Publishers took notice. According to Kuperman, the major players were on board with Impulse, turning it into a credible rival candidate. By 2011, GameStop bought the store and hired Kuperman to keep building it. On paper, the retailer had a clear bridge to a digital future at the exact moment the PC market was pivoting away from discs.

“A Passing Phase”: Inside GameStop’s Thinking

That bridge never got used. Speaking at GDC this year—reported by PC Gamer—Kuperman recalled that inside GameStop, Impulse wasn’t taken seriously. When the company made him head of electronic distribution, he thought, "I thought that was going to be my forever job." Instead, leadership insisted the company’s physical footprint would carry it forward. As Kuperman put it, GameStop believed "electronic distribution was just a passing phase, and brick and mortar was going to come back strong." He even joked about the mindset as, "I’ve seen the future, it looks just like the 1950s."
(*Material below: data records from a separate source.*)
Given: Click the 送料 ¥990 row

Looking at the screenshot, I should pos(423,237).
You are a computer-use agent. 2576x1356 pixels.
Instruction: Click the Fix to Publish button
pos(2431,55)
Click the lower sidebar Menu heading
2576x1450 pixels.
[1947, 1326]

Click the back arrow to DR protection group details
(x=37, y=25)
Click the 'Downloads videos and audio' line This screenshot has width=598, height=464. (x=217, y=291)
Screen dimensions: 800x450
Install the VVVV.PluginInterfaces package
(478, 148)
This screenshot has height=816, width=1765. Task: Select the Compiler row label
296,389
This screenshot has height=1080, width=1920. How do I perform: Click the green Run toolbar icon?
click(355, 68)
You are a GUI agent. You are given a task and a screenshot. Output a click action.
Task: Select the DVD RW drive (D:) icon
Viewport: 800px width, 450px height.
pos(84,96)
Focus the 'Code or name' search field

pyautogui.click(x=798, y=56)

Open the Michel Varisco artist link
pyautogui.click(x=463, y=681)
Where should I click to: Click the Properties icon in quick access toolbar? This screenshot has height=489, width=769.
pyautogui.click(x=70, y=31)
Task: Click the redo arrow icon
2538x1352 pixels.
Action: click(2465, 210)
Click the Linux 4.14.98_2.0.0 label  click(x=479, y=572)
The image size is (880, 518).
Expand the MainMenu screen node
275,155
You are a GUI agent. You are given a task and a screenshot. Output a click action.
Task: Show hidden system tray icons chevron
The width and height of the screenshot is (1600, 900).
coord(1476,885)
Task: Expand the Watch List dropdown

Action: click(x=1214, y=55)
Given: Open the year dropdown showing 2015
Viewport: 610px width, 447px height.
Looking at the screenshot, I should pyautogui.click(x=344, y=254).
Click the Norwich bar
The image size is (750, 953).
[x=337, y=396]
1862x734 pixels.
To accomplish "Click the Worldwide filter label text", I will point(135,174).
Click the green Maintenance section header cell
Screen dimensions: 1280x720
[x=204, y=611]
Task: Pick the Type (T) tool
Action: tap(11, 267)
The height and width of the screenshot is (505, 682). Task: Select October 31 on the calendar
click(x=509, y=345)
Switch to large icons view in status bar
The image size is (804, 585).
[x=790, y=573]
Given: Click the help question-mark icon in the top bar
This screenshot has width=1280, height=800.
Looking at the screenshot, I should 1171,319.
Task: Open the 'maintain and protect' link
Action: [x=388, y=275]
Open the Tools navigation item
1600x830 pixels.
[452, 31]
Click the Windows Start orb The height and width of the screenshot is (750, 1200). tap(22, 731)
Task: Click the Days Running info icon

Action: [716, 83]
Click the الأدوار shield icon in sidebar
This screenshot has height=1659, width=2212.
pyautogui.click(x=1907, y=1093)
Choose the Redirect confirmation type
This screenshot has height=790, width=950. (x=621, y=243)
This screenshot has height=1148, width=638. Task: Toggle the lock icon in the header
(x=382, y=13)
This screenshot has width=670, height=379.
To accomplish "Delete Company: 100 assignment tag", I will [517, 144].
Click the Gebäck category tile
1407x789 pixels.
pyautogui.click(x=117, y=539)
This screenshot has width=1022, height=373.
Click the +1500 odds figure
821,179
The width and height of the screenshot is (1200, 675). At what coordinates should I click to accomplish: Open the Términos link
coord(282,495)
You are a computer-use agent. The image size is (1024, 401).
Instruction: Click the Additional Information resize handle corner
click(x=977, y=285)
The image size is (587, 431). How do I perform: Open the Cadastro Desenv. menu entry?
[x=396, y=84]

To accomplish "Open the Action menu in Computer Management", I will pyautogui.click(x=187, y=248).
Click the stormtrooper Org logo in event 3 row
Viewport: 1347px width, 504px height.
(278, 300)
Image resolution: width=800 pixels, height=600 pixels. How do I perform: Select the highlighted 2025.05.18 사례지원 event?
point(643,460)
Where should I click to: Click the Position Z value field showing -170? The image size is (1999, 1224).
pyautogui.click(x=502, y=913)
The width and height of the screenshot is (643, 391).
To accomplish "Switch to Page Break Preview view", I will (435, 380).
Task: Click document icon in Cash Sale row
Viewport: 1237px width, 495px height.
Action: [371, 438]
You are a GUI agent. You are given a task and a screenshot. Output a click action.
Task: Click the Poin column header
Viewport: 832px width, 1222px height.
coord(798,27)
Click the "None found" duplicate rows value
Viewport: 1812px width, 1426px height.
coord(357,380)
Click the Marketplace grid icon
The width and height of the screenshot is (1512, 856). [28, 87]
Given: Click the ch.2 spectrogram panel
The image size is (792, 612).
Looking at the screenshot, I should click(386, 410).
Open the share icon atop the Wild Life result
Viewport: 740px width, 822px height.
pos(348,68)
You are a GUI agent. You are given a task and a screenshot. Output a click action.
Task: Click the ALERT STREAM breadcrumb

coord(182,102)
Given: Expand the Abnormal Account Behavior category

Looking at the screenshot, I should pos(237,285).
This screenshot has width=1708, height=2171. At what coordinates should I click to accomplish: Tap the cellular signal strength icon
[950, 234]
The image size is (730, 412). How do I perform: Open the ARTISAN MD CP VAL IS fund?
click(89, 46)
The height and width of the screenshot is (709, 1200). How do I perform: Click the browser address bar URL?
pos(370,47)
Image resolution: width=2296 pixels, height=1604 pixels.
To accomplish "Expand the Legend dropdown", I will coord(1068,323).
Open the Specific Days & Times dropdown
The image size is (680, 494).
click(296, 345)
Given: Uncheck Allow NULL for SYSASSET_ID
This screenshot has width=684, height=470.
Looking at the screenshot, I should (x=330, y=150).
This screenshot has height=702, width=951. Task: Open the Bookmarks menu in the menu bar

Rather than scaling up Impulse to compete, GameStop kept its focus on stores. The strategic messaging, per Kuperman, treated digital as a detour rather than the road ahead. That stance was especially striking given that Impulse already stocked much of the same catalog as Steam and had publisher support—exactly the ingredients a retailer would need to stay relevant as customers shifted online.

Shutdown And Aftermath

By April 2014, GameStop closed Impulse entirely. The store vanished, and customers who’d bought games there haven’t been able to access those purchases for years—"over seven years," Kuperman noted of the long tail. While Steam kept growing, GameStop’s digital experiment ended without a replacement, leaving the company with fewer ways to reach PC players who had moved past boxed copies.

It’s a stark contrast with what followed at the retailer. Instead of building out a competitive digital platform, GameStop leaned into collectibles and secondhand goods. Today it’s as much about pre-owned toys and trading cards as anything else, with critiques over pricing on items like Pokémon cards popping up alongside the business pivot.

Where That Bet Led

How did the brick-and-mortar bet pan out? Not well. Since 2024, GameStop has closed over 1,300 stores, including 727 in 2025 and hundreds more in January this year. The chain still exists, but the years-long shift toward downloading and streaming games left its original model with less room to breathe.

Kuperman emphasized that this was "completely different management" than the team running GameStop today. Even so, the misread on digital distribution lingers as a cautionary tale. With Impulse in hand back in 2011, GameStop had a real shot to be the number two PC storefront. Instead, it treated the future like a fad and watched that window close. Whether the company can chart a new path now is an open question, but rebuilding a credible digital store from scratch—after shuttering the one it owned—looks like the hardest route of all.